Requirement A – Write out the part of the bricked-phone post below between "# I think I" and "Ending session...", inclusive, word for word.
Requirement B – Extend the bricked-phone forum thread below by writing what follows its last sentence.

══ Page ══

# I think I bricked!



## cnoevl21

So my strat was on tweaked 2.2 and all of a sudden just started freezeing. Id reboot and it would freeze again in minutes. I decided to wipe everything and reflash tweaked 2.2, but that didnt work. At this point I figured i would flash back to stock and complain to verizon about it. Only problem is, Ive never used heimdall before, only odin. I downloaded heimdall, c++, and all the other files located in the thread for Noobs to revert to factory. But for some reason the flash wouldnt take. After running everything in Heimdall I'd get this error:
ERROR: Failed to confirm end of file transfer sequence!
KERNEL upload failed!
Ending session...

Now my phone will not boot up at all, wont charge, just a black screen. Did i brick??? Only thing it will do is boot into download mode, but this does me no good since I keep getting the error in Heimdall. I was going to try flashing something else in Odin, but it will not recognize my device. Can anyone help?

═══
══ Data listing ══

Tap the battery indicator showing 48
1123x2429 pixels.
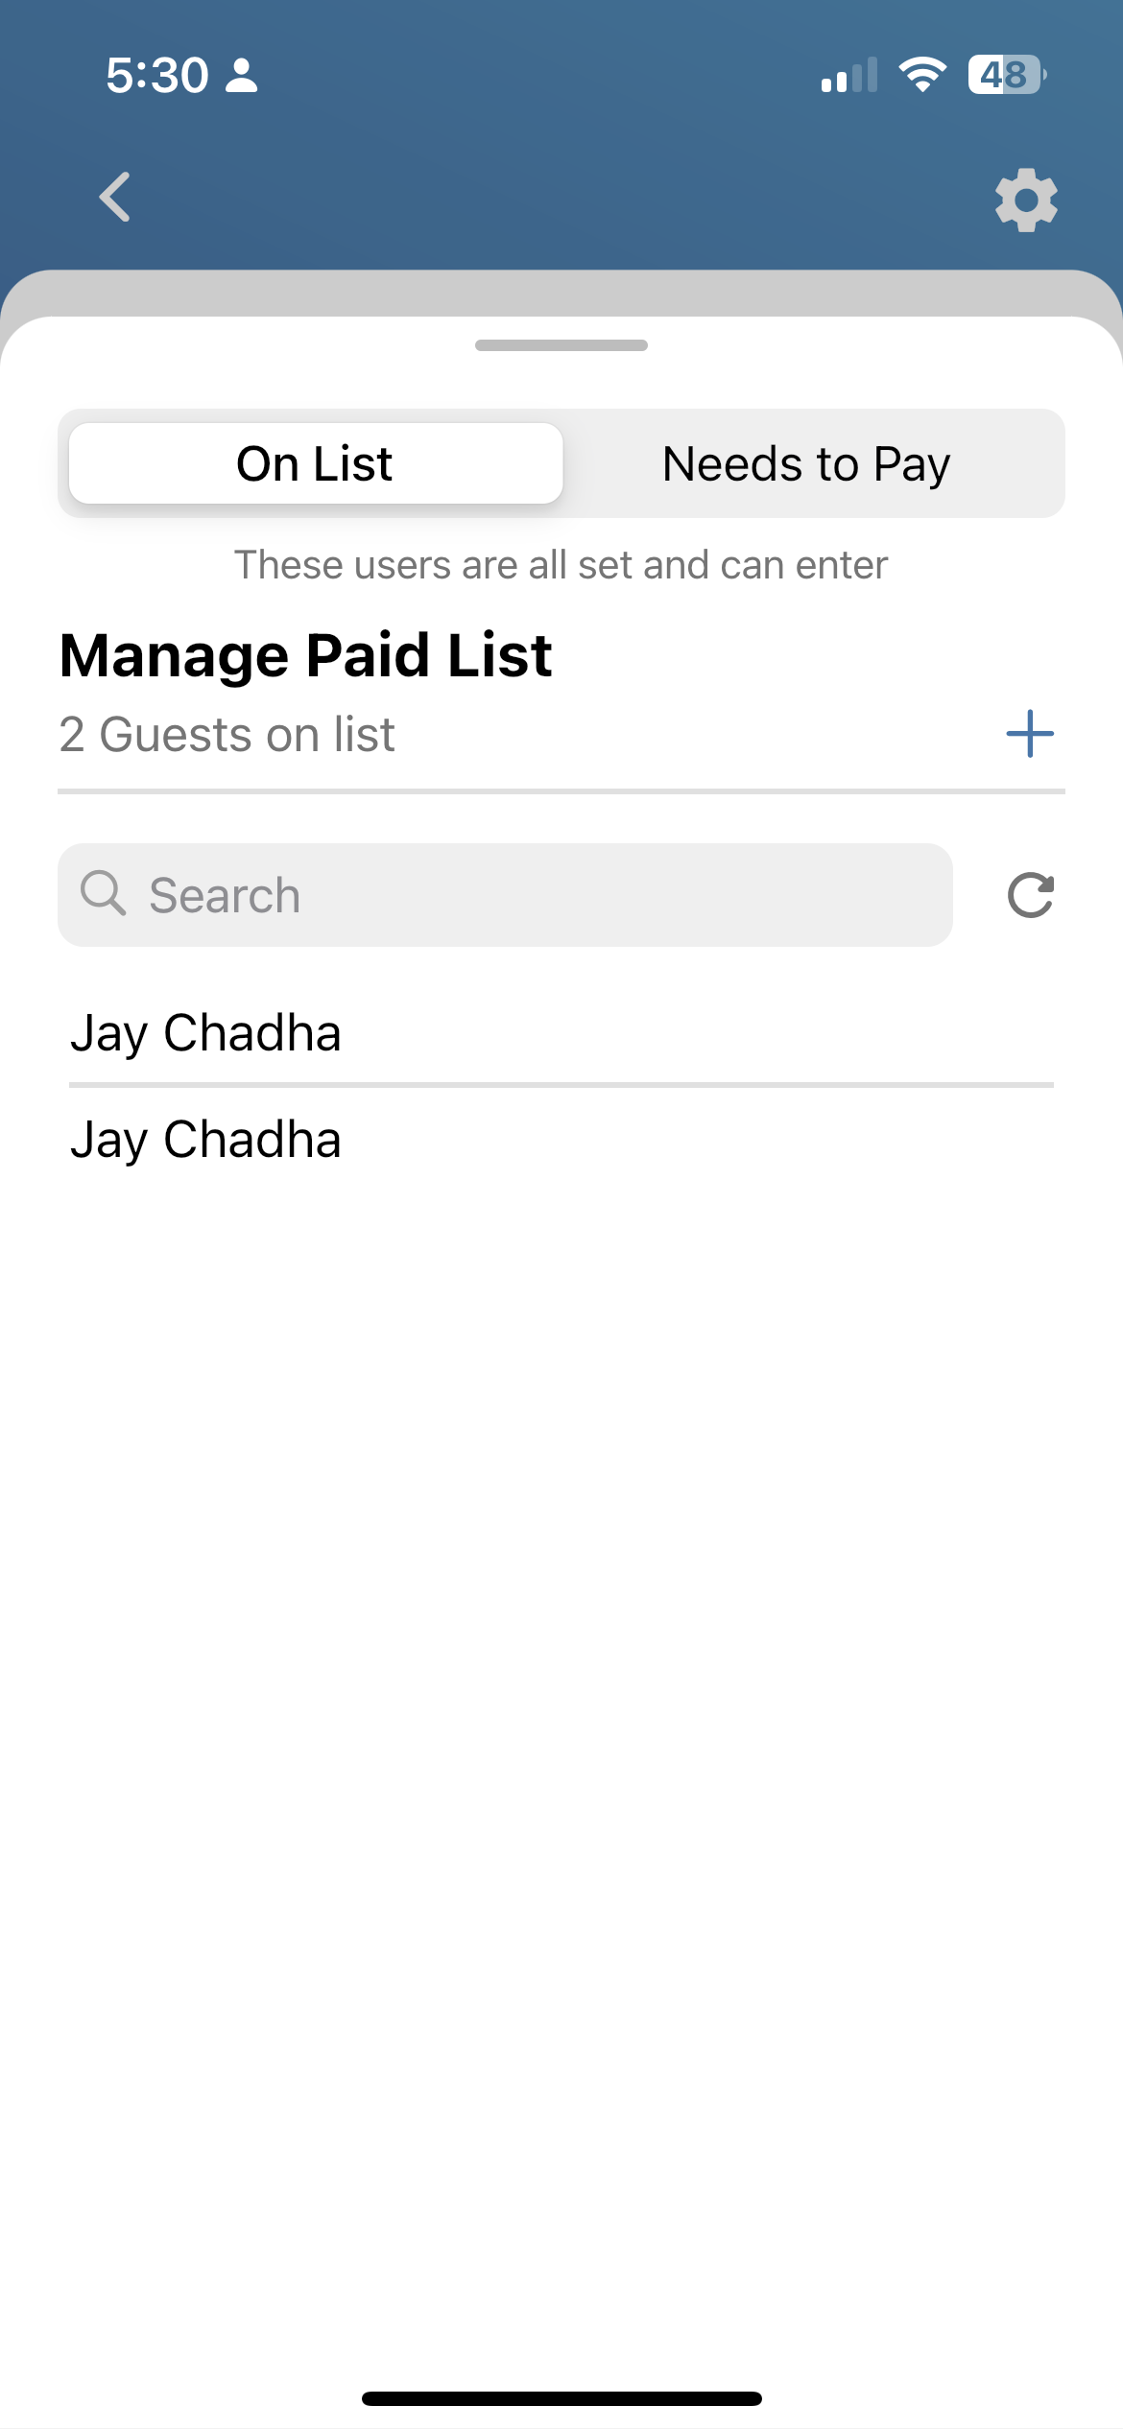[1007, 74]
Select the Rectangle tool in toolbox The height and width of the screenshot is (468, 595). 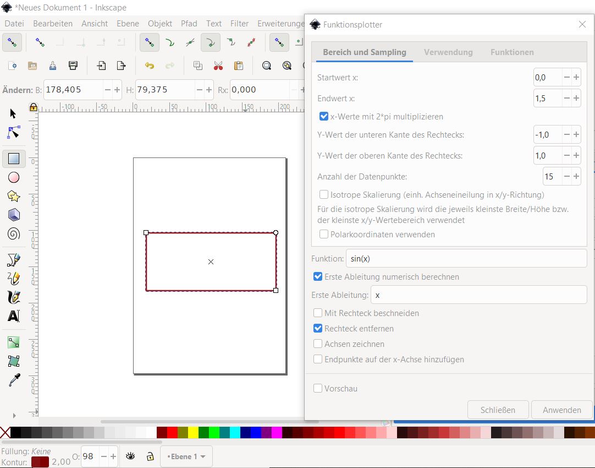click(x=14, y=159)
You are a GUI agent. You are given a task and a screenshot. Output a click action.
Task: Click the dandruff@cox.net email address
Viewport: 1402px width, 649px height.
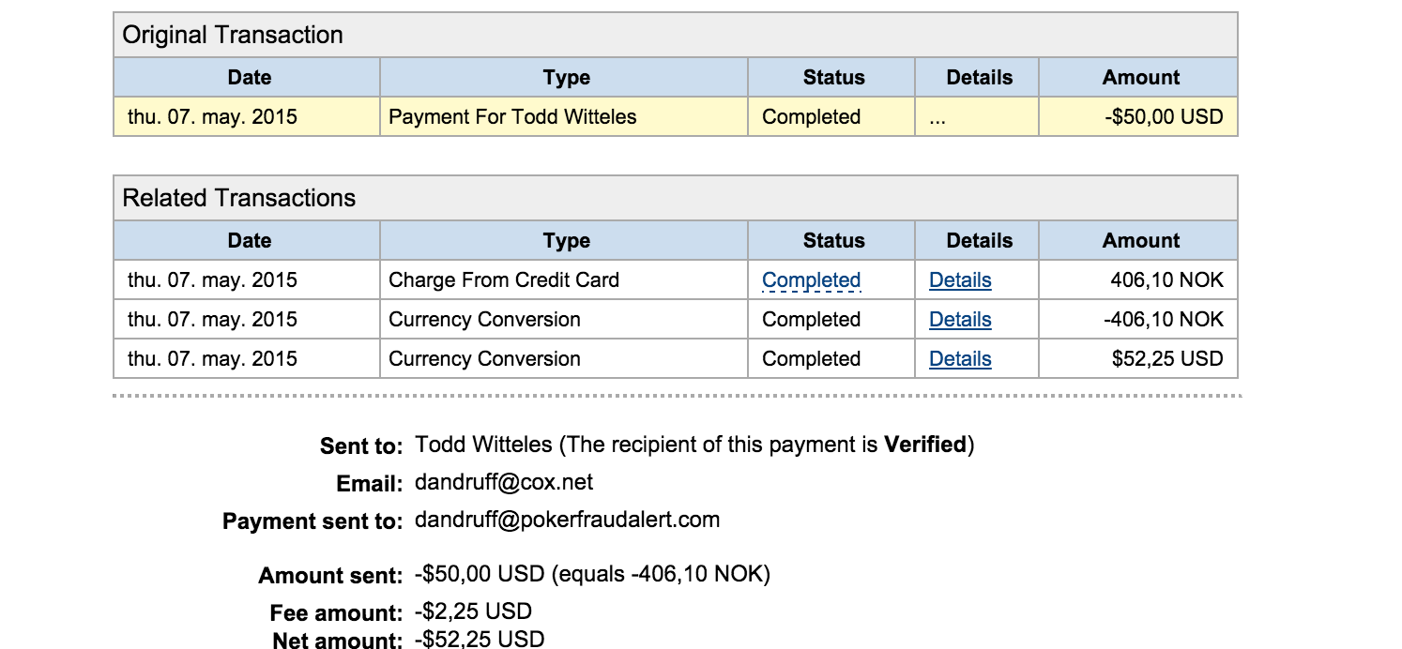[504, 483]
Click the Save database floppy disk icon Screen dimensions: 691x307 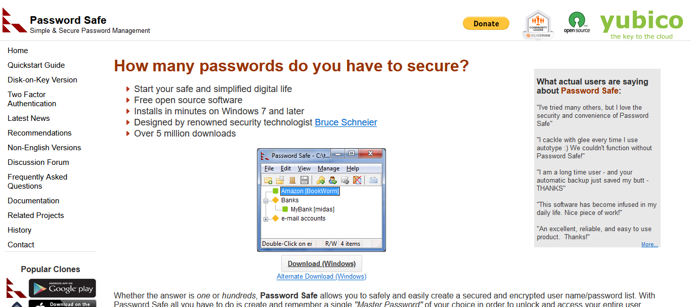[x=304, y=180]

═══

Reply A –
# I think I bricked!



## cnoevl21

So my strat was on tweaked 2.2 and all of a sudden just started freezeing. Id reboot and it would freeze again in minutes. I decided to wipe everything and reflash tweaked 2.2, but that didnt work. At this point I figured i would flash back to stock and complain to verizon about it. Only problem is, Ive never used heimdall before, only odin. I downloaded heimdall, c++, and all the other files located in the thread for Noobs to revert to factory. But for some reason the flash wouldnt take. After running everything in Heimdall I'd get this error:
ERROR: Failed to confirm end of file transfer sequence!
KERNEL upload failed!
Ending session...

Reply B –
----------



## selyb

As long as you can get to download mode, you are not bricked. what error in Heimdall?


----------



## cnoevl21

It goes through the enter program, gets to 100% but then shows an error:
ERROR: Failed to confirm end of file transfer sequence!
KERNEL upload failed!
Ending session...


----------



## selyb

sorry, I don't know what to tell you about that.


----------



## Crystawth

reverting to the stock kernel should be simple with the command



Code:


heimdall flash --kernel zImage --no-reboot

the --no-reboot modifier makes it so the phone doesn't auto reboot afterwards, and isn't required.. but like i said, if you have the stock zImage file, it SHOULD... should... work. don't quote me... it's hit or miss for some odd reason. I dunno, i'm not an expert here lol.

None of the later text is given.